[Your instructions] Print each of the entries exactly, leaving nothing out.

Saved data entries:
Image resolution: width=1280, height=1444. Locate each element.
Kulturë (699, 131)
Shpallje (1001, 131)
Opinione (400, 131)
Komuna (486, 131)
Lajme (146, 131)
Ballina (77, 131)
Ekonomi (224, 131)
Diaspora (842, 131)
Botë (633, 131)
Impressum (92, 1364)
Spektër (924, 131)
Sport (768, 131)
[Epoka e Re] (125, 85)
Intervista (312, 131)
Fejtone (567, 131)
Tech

[Written solution]
Image resolution: width=1280, height=1444. Locate each element.
Kulturë (699, 131)
Shpallje (1001, 131)
Opinione (400, 131)
Komuna (486, 131)
Lajme (146, 131)
Ballina (77, 131)
Ekonomi (224, 131)
Diaspora (842, 131)
Botë (633, 131)
Impressum (92, 1364)
Spektër (924, 131)
Sport (768, 131)
[Epoka e Re] (125, 85)
Intervista (312, 131)
Fejtone (567, 131)
Tech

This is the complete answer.